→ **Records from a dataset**
*** Begin section ***

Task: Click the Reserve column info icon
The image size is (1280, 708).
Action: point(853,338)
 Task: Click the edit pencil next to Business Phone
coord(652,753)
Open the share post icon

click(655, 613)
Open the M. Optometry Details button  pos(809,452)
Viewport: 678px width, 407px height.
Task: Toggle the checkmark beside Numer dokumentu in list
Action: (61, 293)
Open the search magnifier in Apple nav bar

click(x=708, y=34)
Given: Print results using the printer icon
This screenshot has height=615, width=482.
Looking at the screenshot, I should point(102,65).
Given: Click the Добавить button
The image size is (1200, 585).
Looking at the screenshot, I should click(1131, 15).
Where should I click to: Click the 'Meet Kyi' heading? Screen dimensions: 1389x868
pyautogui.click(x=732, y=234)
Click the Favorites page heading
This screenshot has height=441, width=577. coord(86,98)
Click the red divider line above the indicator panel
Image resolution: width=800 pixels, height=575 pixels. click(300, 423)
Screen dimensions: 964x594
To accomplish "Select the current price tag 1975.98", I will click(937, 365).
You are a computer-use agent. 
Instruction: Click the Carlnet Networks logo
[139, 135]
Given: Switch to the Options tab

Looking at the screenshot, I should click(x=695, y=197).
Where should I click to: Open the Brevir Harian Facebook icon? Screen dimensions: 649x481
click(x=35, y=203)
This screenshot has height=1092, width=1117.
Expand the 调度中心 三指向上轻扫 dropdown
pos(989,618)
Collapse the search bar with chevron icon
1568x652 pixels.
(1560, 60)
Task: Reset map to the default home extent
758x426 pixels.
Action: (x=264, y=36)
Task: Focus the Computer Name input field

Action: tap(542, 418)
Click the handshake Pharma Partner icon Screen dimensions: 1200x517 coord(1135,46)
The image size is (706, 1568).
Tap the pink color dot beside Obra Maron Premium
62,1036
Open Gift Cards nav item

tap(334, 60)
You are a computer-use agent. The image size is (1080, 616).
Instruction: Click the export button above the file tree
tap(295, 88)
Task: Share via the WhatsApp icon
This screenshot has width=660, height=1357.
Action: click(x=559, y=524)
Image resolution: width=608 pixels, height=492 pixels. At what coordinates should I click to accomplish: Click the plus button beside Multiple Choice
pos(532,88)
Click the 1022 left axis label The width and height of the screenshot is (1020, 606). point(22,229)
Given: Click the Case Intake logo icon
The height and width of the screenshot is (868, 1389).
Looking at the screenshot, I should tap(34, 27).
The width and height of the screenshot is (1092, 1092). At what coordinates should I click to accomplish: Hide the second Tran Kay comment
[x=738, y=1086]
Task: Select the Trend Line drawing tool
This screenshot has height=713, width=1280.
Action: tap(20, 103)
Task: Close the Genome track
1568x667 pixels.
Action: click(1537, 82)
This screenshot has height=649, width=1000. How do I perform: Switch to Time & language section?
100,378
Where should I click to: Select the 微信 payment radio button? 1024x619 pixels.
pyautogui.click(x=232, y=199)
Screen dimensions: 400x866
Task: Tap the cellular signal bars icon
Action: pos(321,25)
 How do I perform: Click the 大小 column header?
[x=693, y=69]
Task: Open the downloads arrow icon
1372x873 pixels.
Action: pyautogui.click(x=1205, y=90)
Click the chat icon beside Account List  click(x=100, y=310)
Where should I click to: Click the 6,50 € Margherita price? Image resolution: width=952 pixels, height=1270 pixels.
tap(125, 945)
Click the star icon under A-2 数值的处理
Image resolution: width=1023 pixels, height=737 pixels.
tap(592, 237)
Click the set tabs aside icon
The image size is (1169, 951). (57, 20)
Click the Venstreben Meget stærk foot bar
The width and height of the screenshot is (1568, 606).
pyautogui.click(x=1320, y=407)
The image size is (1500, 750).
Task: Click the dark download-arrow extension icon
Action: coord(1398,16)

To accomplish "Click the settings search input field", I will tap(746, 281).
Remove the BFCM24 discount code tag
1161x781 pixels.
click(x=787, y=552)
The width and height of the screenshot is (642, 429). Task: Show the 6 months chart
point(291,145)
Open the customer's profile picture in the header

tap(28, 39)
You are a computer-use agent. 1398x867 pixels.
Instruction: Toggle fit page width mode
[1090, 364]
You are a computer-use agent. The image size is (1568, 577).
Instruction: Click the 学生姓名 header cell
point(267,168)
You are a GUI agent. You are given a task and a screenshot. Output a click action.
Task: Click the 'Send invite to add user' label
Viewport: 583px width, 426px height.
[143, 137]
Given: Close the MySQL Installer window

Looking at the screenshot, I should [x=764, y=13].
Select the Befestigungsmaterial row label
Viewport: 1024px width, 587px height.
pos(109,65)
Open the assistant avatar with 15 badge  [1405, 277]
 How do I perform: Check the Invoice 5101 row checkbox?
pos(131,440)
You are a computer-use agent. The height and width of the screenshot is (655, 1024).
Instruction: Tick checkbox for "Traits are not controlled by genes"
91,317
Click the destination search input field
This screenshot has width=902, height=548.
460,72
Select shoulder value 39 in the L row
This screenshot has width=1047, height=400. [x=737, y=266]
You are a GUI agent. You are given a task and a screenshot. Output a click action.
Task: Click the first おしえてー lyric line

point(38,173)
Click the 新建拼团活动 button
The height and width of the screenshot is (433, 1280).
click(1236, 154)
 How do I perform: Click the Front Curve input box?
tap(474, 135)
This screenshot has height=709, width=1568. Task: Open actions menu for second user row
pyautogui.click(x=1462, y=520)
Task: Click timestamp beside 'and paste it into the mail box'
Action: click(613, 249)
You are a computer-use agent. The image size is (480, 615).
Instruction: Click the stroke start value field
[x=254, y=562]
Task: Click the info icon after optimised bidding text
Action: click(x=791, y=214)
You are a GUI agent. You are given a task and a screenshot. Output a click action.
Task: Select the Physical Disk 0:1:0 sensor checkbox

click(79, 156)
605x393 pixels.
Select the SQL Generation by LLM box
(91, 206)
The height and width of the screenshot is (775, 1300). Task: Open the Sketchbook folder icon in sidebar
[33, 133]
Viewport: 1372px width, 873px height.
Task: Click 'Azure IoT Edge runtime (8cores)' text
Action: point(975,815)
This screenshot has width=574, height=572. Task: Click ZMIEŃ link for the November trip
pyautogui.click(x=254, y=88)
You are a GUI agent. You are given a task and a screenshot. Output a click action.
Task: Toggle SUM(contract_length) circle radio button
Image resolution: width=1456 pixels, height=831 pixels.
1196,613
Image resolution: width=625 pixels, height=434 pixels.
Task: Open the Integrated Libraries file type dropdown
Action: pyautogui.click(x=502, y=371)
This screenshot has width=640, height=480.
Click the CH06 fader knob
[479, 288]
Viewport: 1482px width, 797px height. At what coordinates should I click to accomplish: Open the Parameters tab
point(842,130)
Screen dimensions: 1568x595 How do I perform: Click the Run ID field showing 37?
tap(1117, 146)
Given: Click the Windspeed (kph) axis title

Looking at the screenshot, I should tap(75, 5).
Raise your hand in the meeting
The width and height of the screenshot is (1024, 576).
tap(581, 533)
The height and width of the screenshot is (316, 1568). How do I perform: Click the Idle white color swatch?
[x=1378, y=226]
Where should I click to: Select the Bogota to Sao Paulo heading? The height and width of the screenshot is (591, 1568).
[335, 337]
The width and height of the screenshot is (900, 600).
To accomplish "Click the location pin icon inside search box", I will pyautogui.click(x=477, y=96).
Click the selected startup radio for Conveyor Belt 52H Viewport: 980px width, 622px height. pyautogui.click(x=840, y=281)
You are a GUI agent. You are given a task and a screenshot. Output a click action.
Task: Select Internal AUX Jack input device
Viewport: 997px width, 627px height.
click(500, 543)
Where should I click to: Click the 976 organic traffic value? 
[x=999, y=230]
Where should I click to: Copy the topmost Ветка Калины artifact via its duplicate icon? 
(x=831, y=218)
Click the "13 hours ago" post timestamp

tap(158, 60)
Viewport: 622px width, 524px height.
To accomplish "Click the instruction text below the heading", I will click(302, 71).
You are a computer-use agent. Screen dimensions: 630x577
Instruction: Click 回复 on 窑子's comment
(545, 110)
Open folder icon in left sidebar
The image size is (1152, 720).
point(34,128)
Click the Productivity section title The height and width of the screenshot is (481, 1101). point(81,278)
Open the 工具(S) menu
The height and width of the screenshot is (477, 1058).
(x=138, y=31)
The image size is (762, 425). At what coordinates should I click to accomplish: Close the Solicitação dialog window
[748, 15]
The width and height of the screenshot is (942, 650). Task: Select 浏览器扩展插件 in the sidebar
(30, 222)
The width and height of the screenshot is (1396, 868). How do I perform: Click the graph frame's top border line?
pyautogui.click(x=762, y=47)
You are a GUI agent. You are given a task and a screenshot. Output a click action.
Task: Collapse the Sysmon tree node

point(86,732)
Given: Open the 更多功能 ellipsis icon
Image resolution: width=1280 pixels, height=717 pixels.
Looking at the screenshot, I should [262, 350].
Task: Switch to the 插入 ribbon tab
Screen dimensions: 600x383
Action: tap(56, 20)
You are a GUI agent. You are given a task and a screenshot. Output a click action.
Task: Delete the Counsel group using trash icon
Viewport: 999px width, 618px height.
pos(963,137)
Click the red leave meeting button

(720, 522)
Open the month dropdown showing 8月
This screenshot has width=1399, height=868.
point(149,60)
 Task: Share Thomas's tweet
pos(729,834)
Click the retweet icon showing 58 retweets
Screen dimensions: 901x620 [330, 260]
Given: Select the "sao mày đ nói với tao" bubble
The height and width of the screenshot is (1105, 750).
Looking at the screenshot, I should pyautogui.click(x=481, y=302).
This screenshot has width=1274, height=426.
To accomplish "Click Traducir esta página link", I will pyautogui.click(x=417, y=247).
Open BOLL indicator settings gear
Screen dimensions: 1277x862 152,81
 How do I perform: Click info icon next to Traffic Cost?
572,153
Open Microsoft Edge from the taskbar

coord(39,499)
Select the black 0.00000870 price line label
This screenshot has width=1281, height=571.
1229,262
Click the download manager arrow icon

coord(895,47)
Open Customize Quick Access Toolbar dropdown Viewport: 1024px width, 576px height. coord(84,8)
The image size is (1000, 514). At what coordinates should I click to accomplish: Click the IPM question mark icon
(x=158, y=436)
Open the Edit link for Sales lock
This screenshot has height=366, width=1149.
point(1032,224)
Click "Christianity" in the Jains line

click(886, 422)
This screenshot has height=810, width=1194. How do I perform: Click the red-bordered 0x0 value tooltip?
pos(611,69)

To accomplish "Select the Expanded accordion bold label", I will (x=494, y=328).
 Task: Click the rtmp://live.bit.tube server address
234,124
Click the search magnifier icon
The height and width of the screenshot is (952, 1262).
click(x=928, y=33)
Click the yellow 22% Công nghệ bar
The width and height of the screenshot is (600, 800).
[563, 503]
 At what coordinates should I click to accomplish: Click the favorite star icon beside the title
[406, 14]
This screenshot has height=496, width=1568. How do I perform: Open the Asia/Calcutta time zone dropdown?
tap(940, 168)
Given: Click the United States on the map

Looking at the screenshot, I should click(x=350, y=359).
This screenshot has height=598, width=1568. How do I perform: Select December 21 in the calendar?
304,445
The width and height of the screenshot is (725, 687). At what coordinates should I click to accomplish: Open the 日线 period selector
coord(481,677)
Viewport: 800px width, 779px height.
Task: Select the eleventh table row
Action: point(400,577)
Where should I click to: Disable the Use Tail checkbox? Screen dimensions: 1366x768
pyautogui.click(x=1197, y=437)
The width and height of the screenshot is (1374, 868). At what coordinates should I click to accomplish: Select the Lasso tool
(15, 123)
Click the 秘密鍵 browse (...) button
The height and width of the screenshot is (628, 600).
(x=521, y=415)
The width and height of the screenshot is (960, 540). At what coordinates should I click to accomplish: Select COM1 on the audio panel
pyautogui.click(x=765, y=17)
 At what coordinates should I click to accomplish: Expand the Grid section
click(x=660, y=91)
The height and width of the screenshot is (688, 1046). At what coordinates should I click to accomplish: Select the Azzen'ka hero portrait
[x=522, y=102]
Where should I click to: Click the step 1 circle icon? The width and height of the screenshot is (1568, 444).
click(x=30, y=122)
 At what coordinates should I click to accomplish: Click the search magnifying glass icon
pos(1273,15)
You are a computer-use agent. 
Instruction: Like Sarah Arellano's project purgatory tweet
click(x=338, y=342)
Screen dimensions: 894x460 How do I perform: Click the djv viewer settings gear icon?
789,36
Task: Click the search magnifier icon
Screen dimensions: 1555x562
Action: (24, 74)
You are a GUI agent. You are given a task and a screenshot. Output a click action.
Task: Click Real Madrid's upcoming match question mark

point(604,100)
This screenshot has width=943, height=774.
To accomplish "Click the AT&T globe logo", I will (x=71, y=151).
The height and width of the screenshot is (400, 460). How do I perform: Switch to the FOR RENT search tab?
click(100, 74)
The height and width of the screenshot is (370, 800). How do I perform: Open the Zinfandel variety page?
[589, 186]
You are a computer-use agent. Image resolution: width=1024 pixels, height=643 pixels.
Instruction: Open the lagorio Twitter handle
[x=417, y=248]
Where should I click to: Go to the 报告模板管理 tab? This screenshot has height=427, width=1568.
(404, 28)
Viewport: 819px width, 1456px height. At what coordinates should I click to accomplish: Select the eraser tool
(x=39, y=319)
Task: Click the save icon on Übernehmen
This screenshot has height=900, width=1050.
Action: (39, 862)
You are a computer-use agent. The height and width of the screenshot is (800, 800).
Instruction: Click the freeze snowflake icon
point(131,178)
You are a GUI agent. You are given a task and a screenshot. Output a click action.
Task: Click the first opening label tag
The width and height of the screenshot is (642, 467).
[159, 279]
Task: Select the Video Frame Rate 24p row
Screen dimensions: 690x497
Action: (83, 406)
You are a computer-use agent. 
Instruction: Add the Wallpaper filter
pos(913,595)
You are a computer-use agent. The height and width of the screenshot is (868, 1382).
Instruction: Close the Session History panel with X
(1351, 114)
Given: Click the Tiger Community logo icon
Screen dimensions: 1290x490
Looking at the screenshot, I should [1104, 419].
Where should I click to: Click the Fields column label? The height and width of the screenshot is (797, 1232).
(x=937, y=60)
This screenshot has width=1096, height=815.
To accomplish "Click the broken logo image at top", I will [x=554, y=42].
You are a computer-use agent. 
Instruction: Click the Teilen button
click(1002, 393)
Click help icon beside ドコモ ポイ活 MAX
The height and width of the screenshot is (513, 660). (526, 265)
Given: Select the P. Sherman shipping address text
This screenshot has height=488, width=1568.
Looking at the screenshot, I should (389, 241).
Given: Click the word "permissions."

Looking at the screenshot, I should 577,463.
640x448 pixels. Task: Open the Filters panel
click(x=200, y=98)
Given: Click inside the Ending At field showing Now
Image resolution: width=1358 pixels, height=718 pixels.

*** End section ***

→ **Problem**
Your answer should consist only of the lines above between the line holding "The width and height of the screenshot is (960, 540)." and the line holding "This screenshot has width=943, height=774.", inclusive, each transcribed exactly.

→ **Written answer**
The width and height of the screenshot is (960, 540). At what coordinates should I click to accomplish: Select COM1 on the audio panel
pyautogui.click(x=765, y=17)
 At what coordinates should I click to accomplish: Expand the Grid section
click(x=660, y=91)
The height and width of the screenshot is (688, 1046). At what coordinates should I click to accomplish: Select the Azzen'ka hero portrait
[x=522, y=102]
Where should I click to: Click the step 1 circle icon? The width and height of the screenshot is (1568, 444).
click(x=30, y=122)
 At what coordinates should I click to accomplish: Click the search magnifying glass icon
pos(1273,15)
You are a computer-use agent. 
Instruction: Like Sarah Arellano's project purgatory tweet
click(x=338, y=342)
Screen dimensions: 894x460 How do I perform: Click the djv viewer settings gear icon?
789,36
Task: Click the search magnifier icon
Screen dimensions: 1555x562
Action: (24, 74)
You are a GUI agent. You are given a task and a screenshot. Output a click action.
Task: Click Real Madrid's upcoming match question mark

point(604,100)
This screenshot has width=943, height=774.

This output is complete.